A letter to Dan...

A letter to Dan... Update on the only trend that matters... Why this correction might last until the fall... How we know 'QE3' is inevitable... A must-see video for resource investors... Another 'con man' accusation... Was I wrong on REITs? You be the judge...

In today's Digest, I've written an open letter to my old friend and colleague Dan Ferris – a letter that may be of interest to anyone pondering the meaning of this week's big correction in silver.

Dear Dan,

Congratulations on a stunningly accurate call of a top in the current commodity rally/U.S. dollar collapse.

There's no doubt you nailed it last week. You served our customers by warning them the market's sentiment on the U.S. dollar had become far too bearish. Since your warning, silver has fallen more than 20%. Gold is down, too. And even the "harder" currencies I prefer (the so-called CASSH currencies from Canada, Australia, Switzerland, Singapore, and Hong Kong) are all down against the U.S. dollar by fractional amounts.

So again, bravo, Dan. Great work.

_Items:_
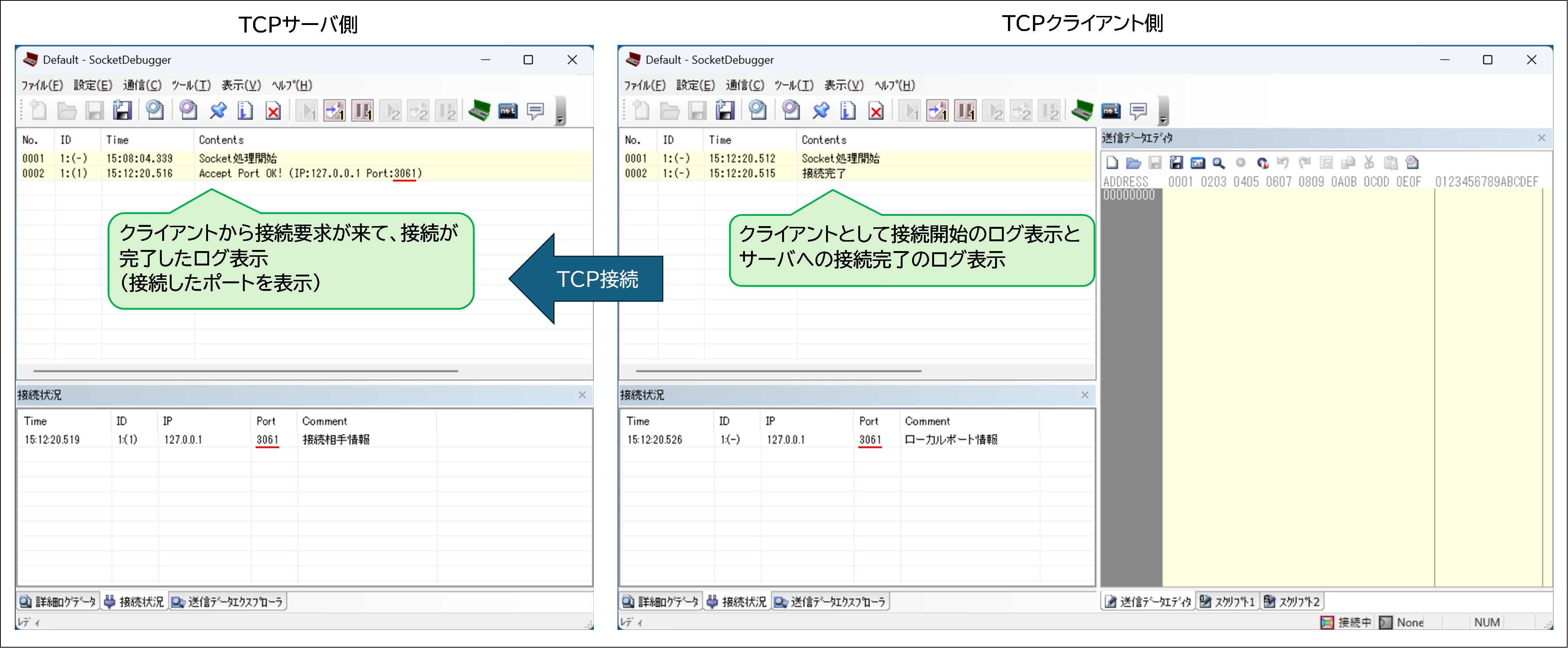Screen dimensions: 1568x648
Task: Click the blue 'net' icon in left window toolbar
Action: click(x=508, y=111)
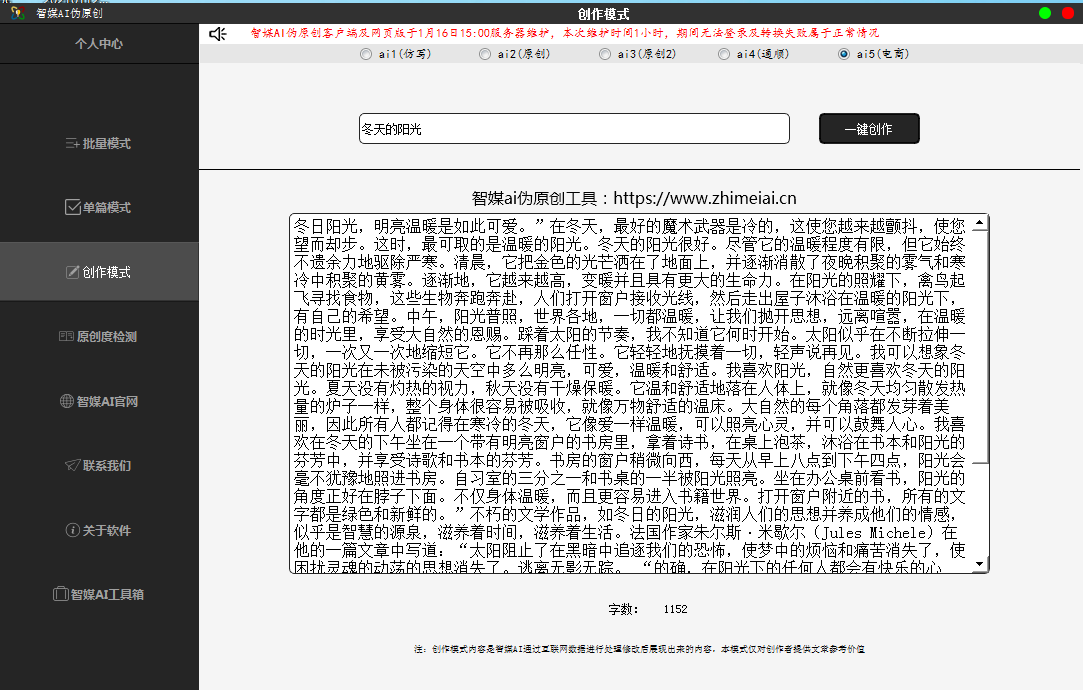Enable the ai4(通顺) radio option
This screenshot has height=690, width=1083.
pyautogui.click(x=724, y=54)
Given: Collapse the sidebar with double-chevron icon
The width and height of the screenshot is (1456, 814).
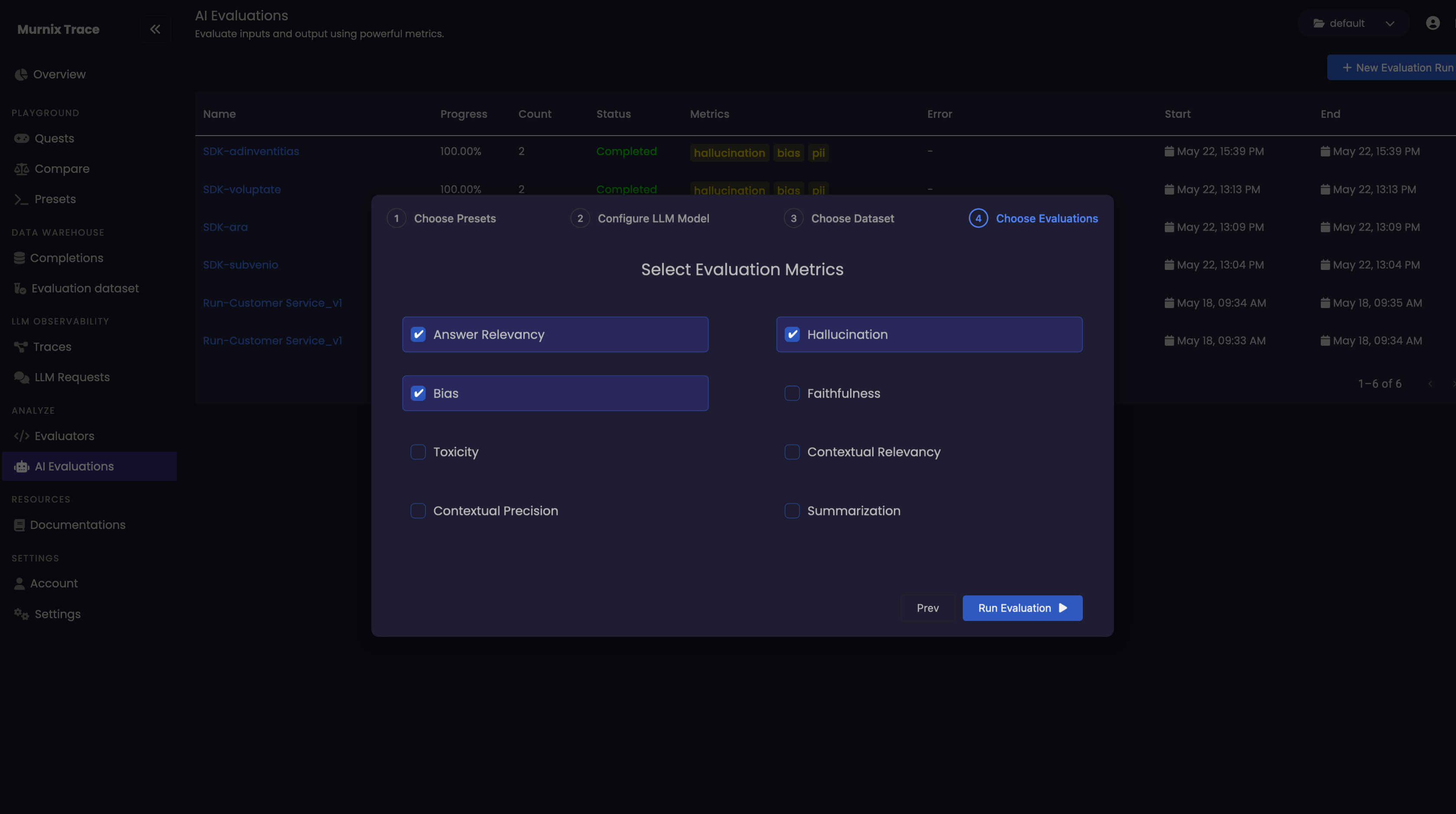Looking at the screenshot, I should (155, 29).
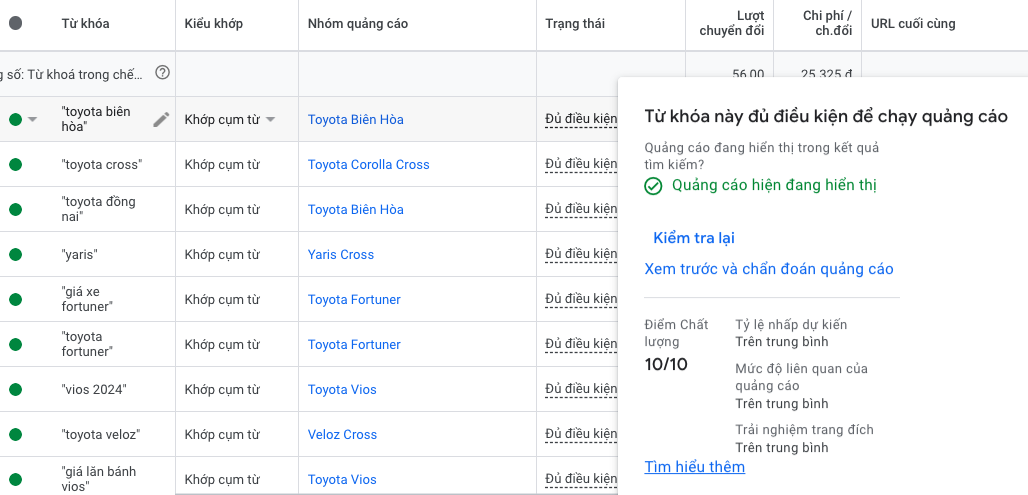Sort by the "Nhóm quảng cáo" column header
Viewport: 1028px width, 495px height.
click(357, 24)
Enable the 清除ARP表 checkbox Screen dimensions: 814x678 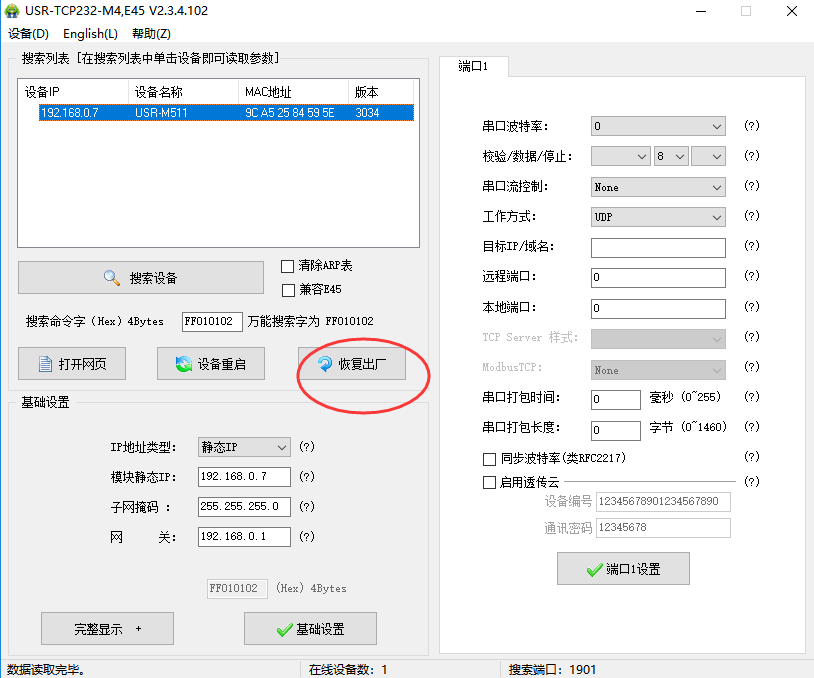point(288,266)
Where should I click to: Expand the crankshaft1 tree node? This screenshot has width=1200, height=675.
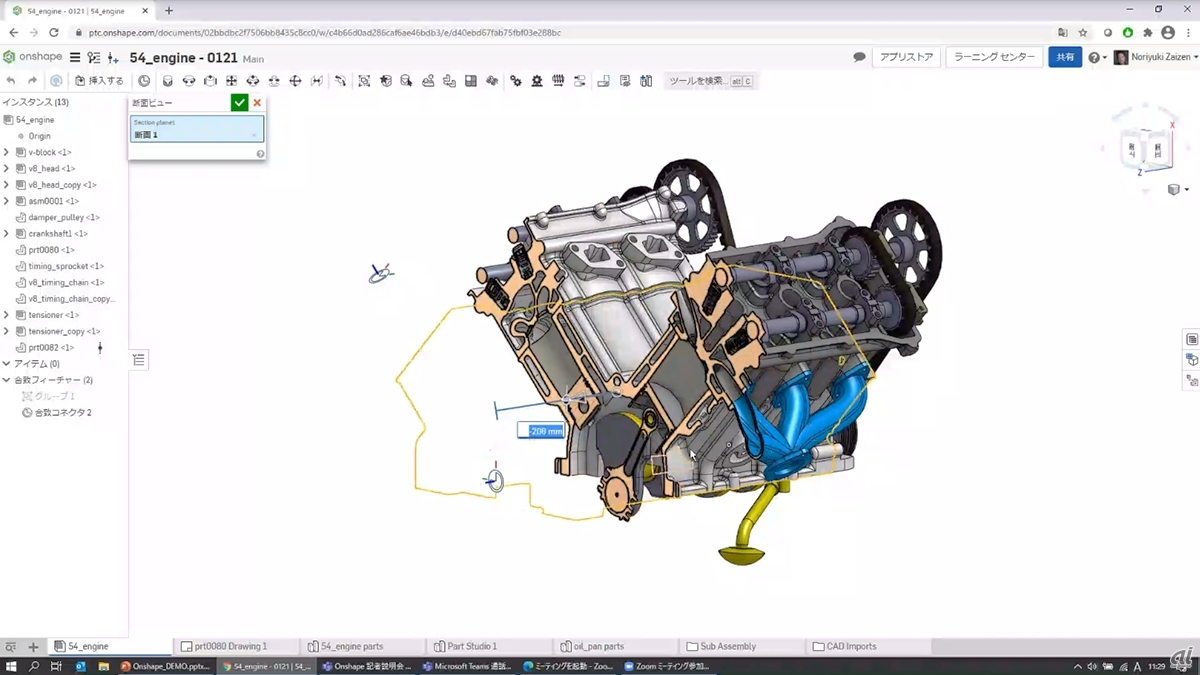coord(6,234)
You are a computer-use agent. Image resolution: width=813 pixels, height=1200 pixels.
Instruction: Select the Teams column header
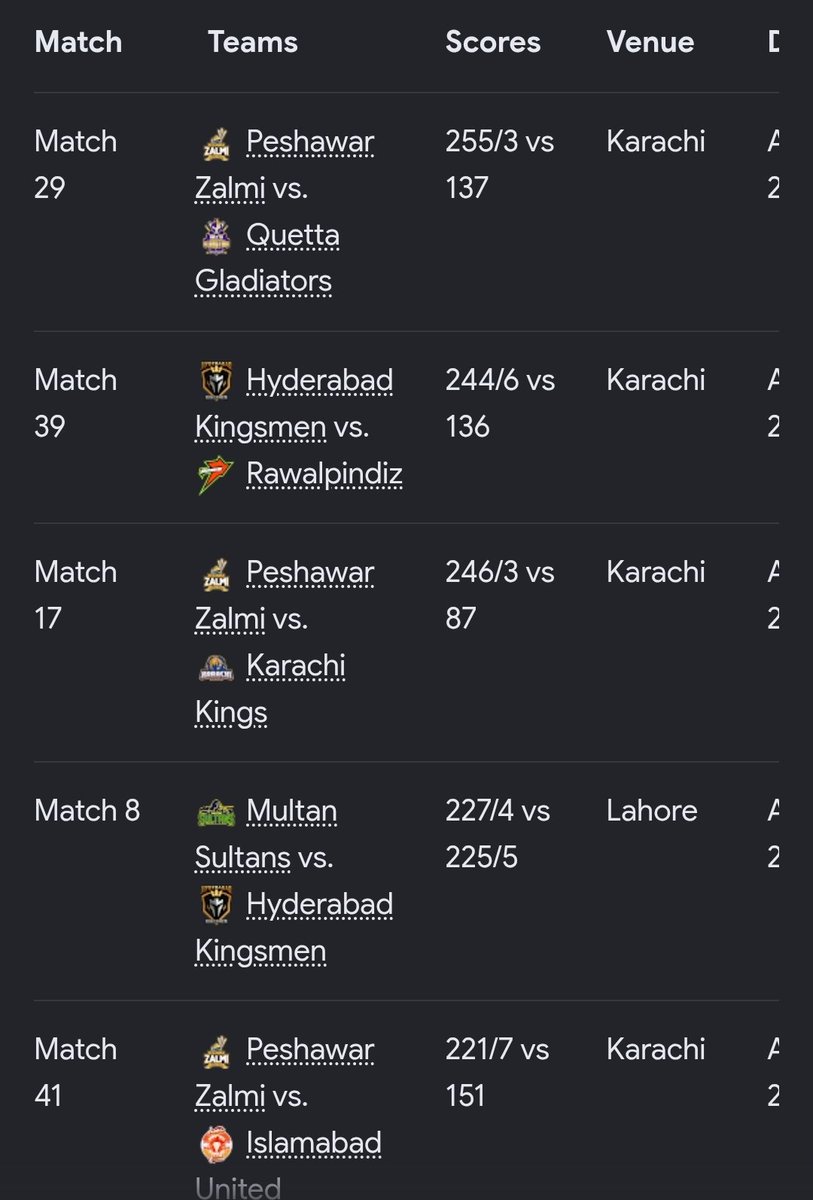[x=253, y=42]
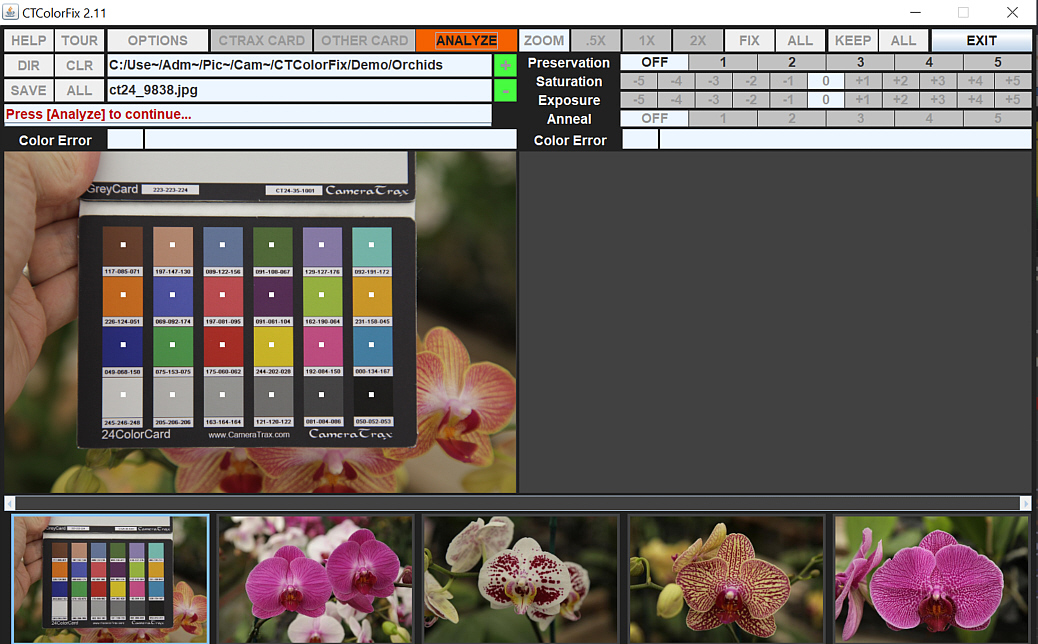Set Exposure to -3
Screen dimensions: 1038x644
[x=713, y=100]

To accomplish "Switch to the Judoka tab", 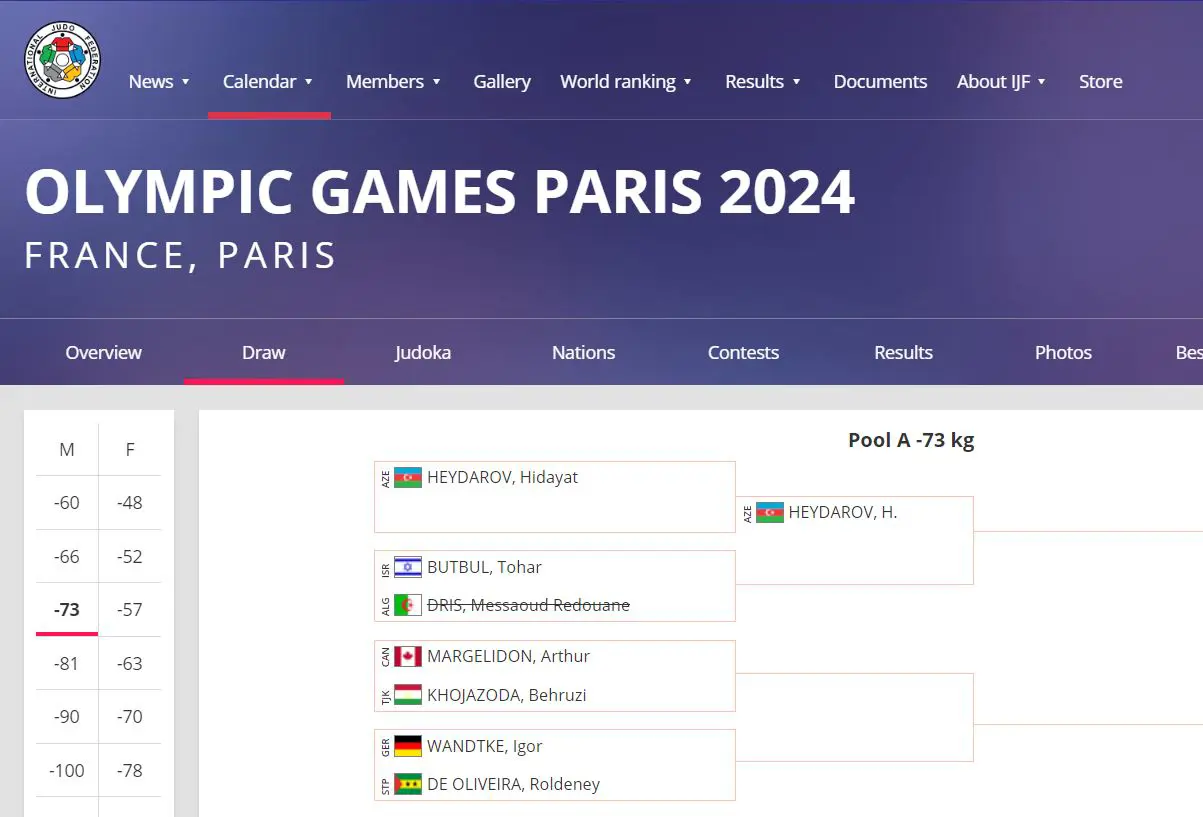I will pyautogui.click(x=423, y=352).
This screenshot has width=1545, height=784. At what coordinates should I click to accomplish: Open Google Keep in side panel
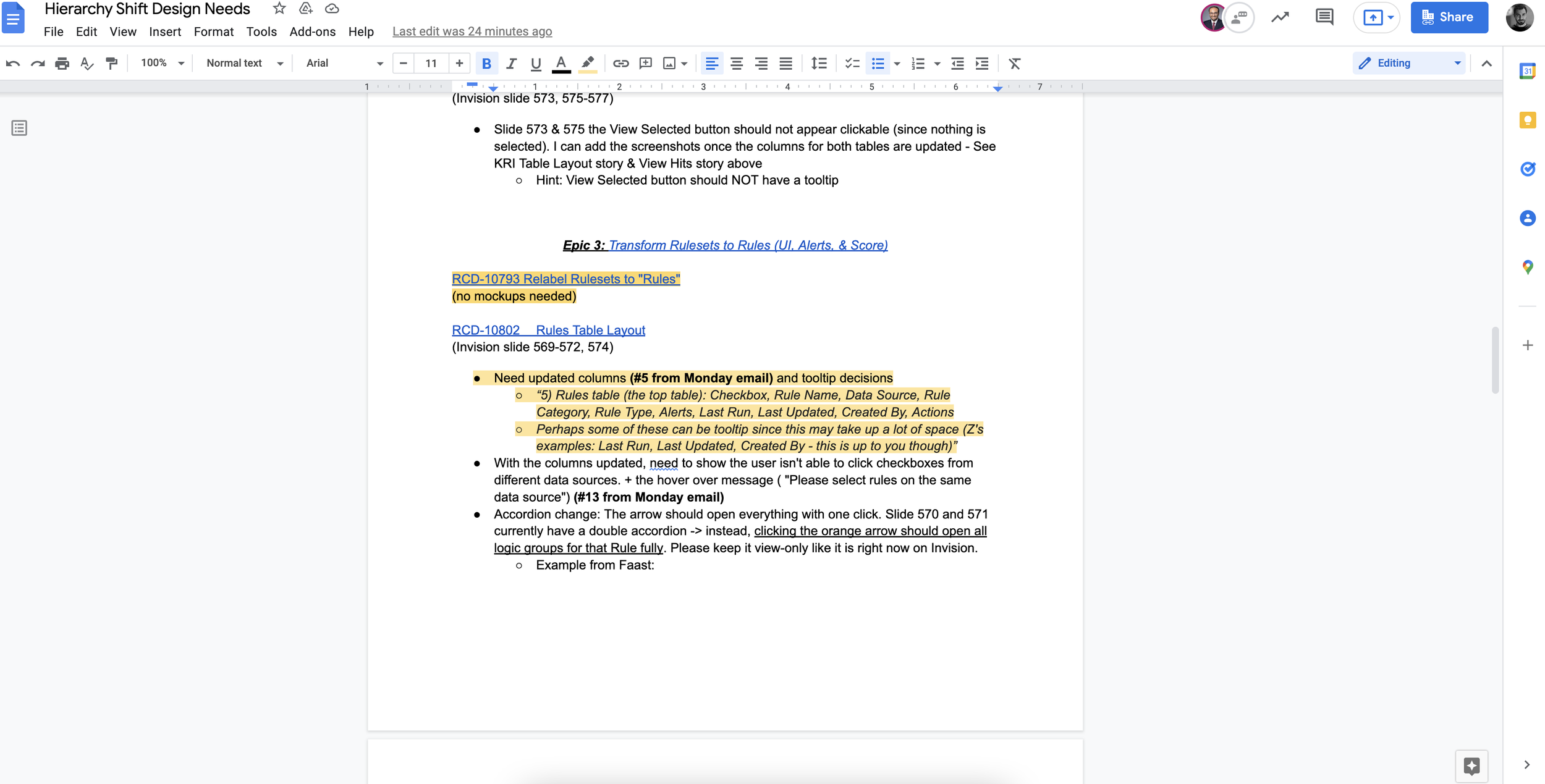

_Directions:_
1. In the letter to Dan, write out everything from "A letter to Dan... Update" down to "correction in silver.", swapping in "newsletter" wherever "Digest" appears.
2. According to the letter to Dan, how far has silver fallen since his warning?
3. Carry on writing the letter to Dan about the commodity correction, picking up after its last sentence.

_Per-task outputs:_
1.
A letter to Dan... Update on the only trend that matters... Why this correction might last until the fall... How we know 'QE3' is inevitable... A must-see video for resource investors... Another 'con man' accusation... Was I wrong on REITs? You be the judge...

In today's newsletter, I've written an open letter to my old friend and colleague Dan Ferris – a letter that may be of interest to anyone pondering the meaning of this week's big correction in silver.

2. More than 20%.

3.
Unfortunately, I didn't profit from your unworldly foresight. Alas, I remain a dollar bear. I would not willingly own or save U.S. dollars except that I must to function in the U.S. economy. I continue to prefer gold and sound foreign currencies to the U.S. dollar, despite the silver correction this week. Thus, I continue to recommend investors buy gold and silver on a regular basis and hold onto the precious metals they own.

As you may know, Dan, I began buying gold regularly in 2004 and have never sold a single ounce. I continue to believe gold, silver, and certain foreign currencies will prove to be a "lifeboat" for Americans. I'll leave the weekly guessing about short-term pullbacks to folks like you and Chris Weber, who have a remarkable knack for it.

I've known the dollar must inevitably collapse since the fall of 2008, when I saw the U.S. government begin to bail out the financial system. No paper-currency regime can last for long. The U.S. paper-dollar standard has been around for 40 years now. It's certainly long in the tooth... and becoming quite decrepit.

As I've written dozens of times, the best way to understand what's happening to our country, protect yourself from this crisis, and profit as the dollar system collapses is to short U.S. Treasury long bonds (TLT), while buying gold (GLD).

My reasons for this core, long-term trade are simple and easy to understand: The U.S. government is bankrupting itself by attempting to bail out Wall Street while running enormous fiscal deficits, without which our economy would not function.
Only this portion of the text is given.